Tutto è cominciato con la perdurante inosservanza della legge del mare, quella che fa obbligo a chiunque di soccorrere chi è in pericolo di vita in navigazione; decine di migliaia di morti in pochi anni nell’indifferenza generale, quando non nell’ostilità di chi doveva soccorrere i naviganti in pericolo.

Poi il dilagare dell’inosservanza del diritto di asilo per chi fugge da guerre e persecuzioni: non li si accoglie più, si alzano muri e recinzioni di filo spinato per fermarli.

Poi il trattato di Schengen ed altri principi fondanti dell’Unione europea: non sono ancora crollati, ma sembrano a forte rischio.

Ed ora i militari: i criteri sempre posti a base, negli ultimi decenni, della pianificazione delle operazioni aeree, tra cui quello della salvaguardia della vita umana dei non combattenti, sono stati scalzati da un uso bieco e spregiudicato della componente aerea.

Già agli inizi dello scorso ottobre fu evidente il nefasto cambio di registro: le redazioni televisive furono alimentate con immagini di fonte russa – neppure il pudore dell’occultamento della prova, anzi – che mostravano l’inequivocabile utilizzo delle bombe a grappolo e lo sganciamento di salve di bombe la cui ogiva era sprovvista del kit di precisione, ossia dell’apparato che le rende “intelligenti”.

Personalmente lo denunciai lo stesso giorno, mi aspettavo lo scandalo. Non ci fu nessuna reazione. La cosa poi era ancora più bieca, in quanto i russi possiedono la capacità di bombardamento preciso ed il sospetto che esso non venisse utilizzato per contenere i costi dell’impegno bellico rendeva la cosa ancora più ripugnante.
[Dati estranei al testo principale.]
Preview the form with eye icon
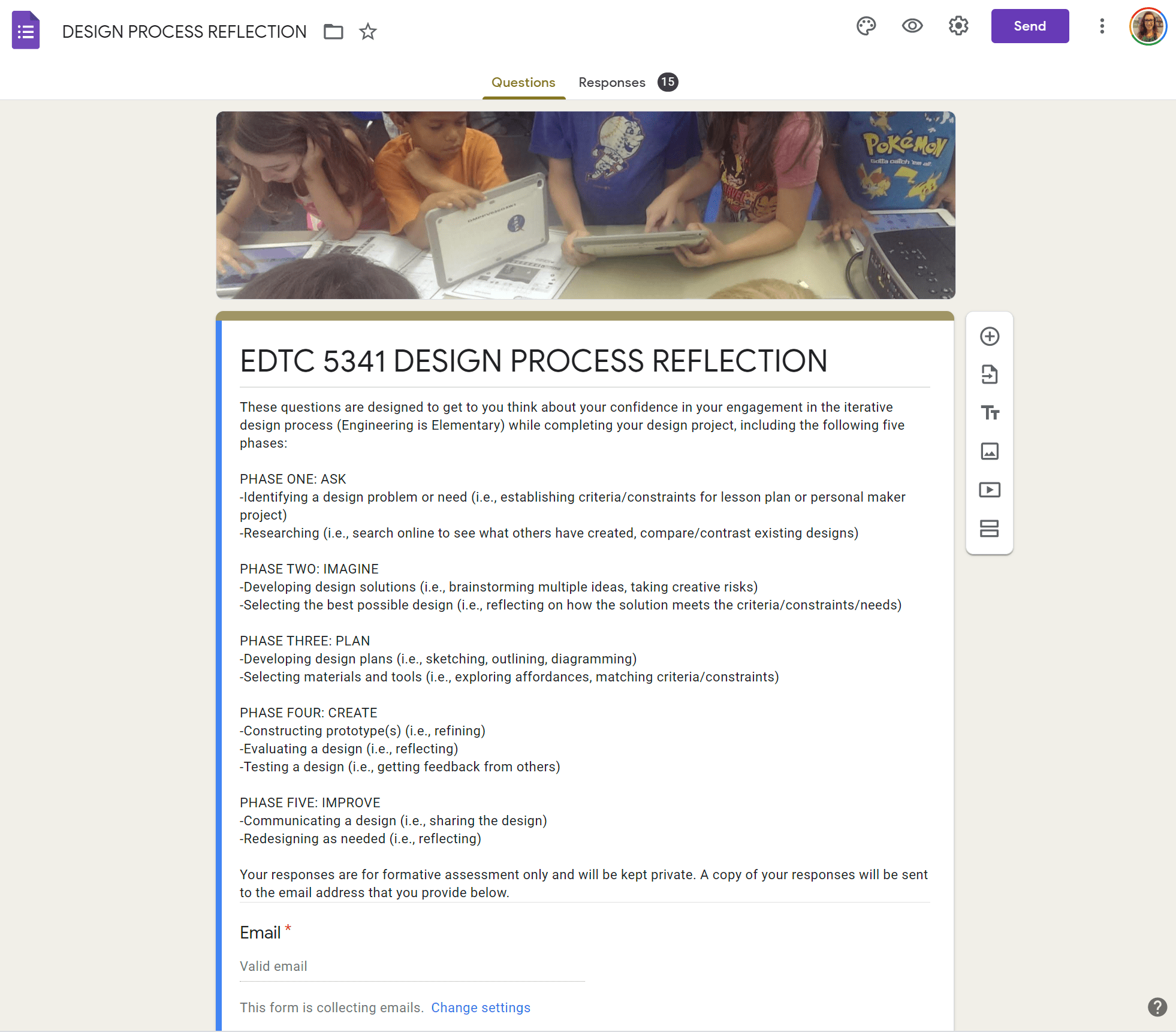[912, 26]
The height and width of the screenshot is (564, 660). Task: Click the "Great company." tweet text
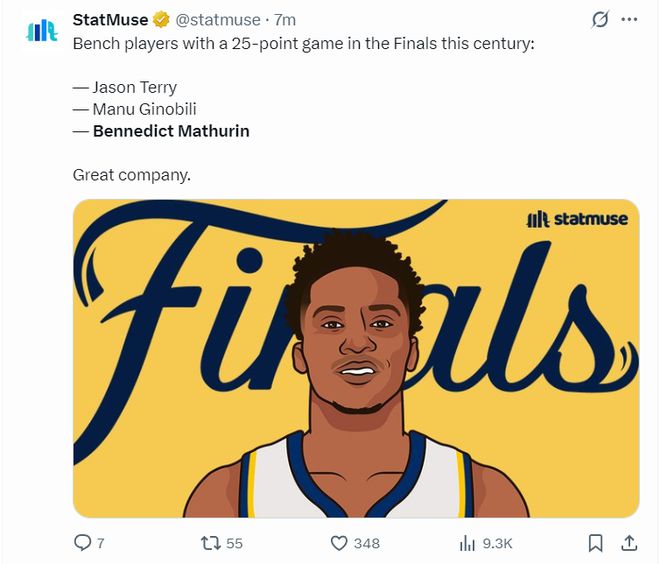[x=131, y=175]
In questi giorni nuove notizie di bombardamenti russi a ospedali e scuole nel tentativo di sostenere Bashar al-Assad.

A dire il vero anche gli Usa hanno negli ultimi tempi mostrato di avere il grilletto facile, vedasi il bombardamento dell’ospedale di Medici senza Frontiere a Kunduz con la cannoniera volante lo scorso ottobre nella convinzione che fosse occupato da miliziani talebani.

Cosa succederebbe poi se entrassero in gioco nuove aviazioni, quali quella turca, saudita, emiratina o altre? Verosimilmente un’accelerazione della deriva e non un’inversione di tendenza.

Fermiamoci per favore, riportiamo indietro gli orologi, non tanto, bastano cinque anni, basta tornare all’ultimo utilizzo della componente aerea su vasta scala a guida Nato, quella della campagna libica.

Solo la Nato oggi infatti, pur nella necessità di aggiornare la sua dottrina, fornisce garanzie di ancoraggio a principi etici rispettosi della vita umana.

Che la Nato quindi si mobiliti, evidenzi con prove e denunci quanto sta accadendo in Siria anziché concentrarsi su inverosimili ed ammuffiti scenari da guerra fredda centrati sul Nord Europa, che abbandoni i suoi tic Usa, facendo leva sui timori residui quanto irrazionali dei Paesi membri del nord nei confronti dell’orso russo.

L’attivazione del tavolo Nato-Russia (NRC) istituito a Pratica di Mare nel 2002 proprio intorno all’intento comune di combattere il terrorismo sembrava e rimane un possibile bandolo della matassa per mettere ordine in una situazione sempre più ingestibile, che dunque i due principali attori facciano uno sforzo e si risiedano al tavolo del negoziato, riportando, come beneficio collaterale, l’utilizzo della componente aerea nell’ambito di una dimensione umanamente accettabile, pur se in assoluto sempre esecrabile.